1-Taraflar arasındaki uyuşmazlık;asıl davada,iştirak nafakasının arttırılması;karşı davada ise,söz konusu nafaka arttırımının …… tarafından belirlenen ……… oranında artırılması noktasında toplanmaktadır.
Avrupa İnsan Hakları Sözleşmesi’nin 6 ncı maddesi ve Anayasa’nın 36 ncı maddesine göre herkes, yasal yollardan faydalanarak yargı yerleri önünde davacı veya davalı olarak iddia ve savunma ile adil yargılanma hakkına sahiptir. Adil yargılanma hakkı, 6100 sayılı HMK’nın 27 nci maddesinde belirtilen hukukî dinlenilme hakkını da içeren daha geniş bir haktır ve hukuk devleti ilkesinin bir gereğidir.
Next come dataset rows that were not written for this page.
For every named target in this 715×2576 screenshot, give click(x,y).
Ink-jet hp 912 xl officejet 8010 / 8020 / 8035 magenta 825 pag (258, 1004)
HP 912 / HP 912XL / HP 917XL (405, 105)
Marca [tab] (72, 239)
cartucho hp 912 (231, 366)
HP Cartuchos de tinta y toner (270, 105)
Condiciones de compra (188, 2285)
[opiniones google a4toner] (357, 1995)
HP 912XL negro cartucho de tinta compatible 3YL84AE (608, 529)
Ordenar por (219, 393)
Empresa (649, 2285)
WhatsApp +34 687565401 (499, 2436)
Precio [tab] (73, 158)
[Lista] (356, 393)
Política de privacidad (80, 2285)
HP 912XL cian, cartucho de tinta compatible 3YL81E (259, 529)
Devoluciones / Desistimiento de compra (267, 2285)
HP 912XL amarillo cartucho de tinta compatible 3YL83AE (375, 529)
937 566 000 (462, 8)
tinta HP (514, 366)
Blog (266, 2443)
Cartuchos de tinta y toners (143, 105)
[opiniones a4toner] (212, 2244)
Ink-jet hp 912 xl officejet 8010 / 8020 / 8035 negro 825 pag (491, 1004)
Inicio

Adil yargılanma hakkı, kanunî, bağımsız ve tarafsız bir mahkeme tarafından yargılanma, makul süre içinde yargılanma, hakkaniyete uygun yargılanma ve hukukî dinlenilme haklarını kapsar.
Somut olayda;ilk derece mahkemesince verilen karara karşı ……… isteminde bulunan davalı-karşı davacı vekilinin ……… dilekçesinin davacı-karşı davalı vekiline 03.07.2017 tarihinde tebliğ edildiği,davacı-karşı davalı vekilinin de aynı tarihli katılma yolu ile ……… dilekçesini sunduğu ve harcını yatırdığı,ancak ……… ……… Adliye Mahkemesi 2.Hukuk Dairesi’nce davacı-karşı davalının katılma yolu ile ……… talebi hakkında olumlu ya da olumsuz bir değerlendirme yapılmadığı anlaşılmakla,bu husus usul ve yasaya aykırı olup bozmayı gerektirmiştir.
2-Bozma nedenine göre davacı-karşı davalı vekilinin sair temyiz itirazlarının bu aşamada incelenmesine gerek görülmemiştir.
SONUÇ: Yukarıda birinci bentte açıklanan nedenlerle ……… Adliye Mahkemesi kararının davacı-karşı davalı yararına BOZULMASINA, ikinci bentte açıklanan nedenler ile davacı-karşı davalının sair temyiz itirazlarının bu aşamada incelenmesine gerek olmadığına, HMK’nın 373/2. maddesi uyarınca dava dosyasının kararı veren ……… Adliye Mahkemesine GÖNDERİLMESİNE, 10.12.2018 gününde oy birliğiyle karar verildi.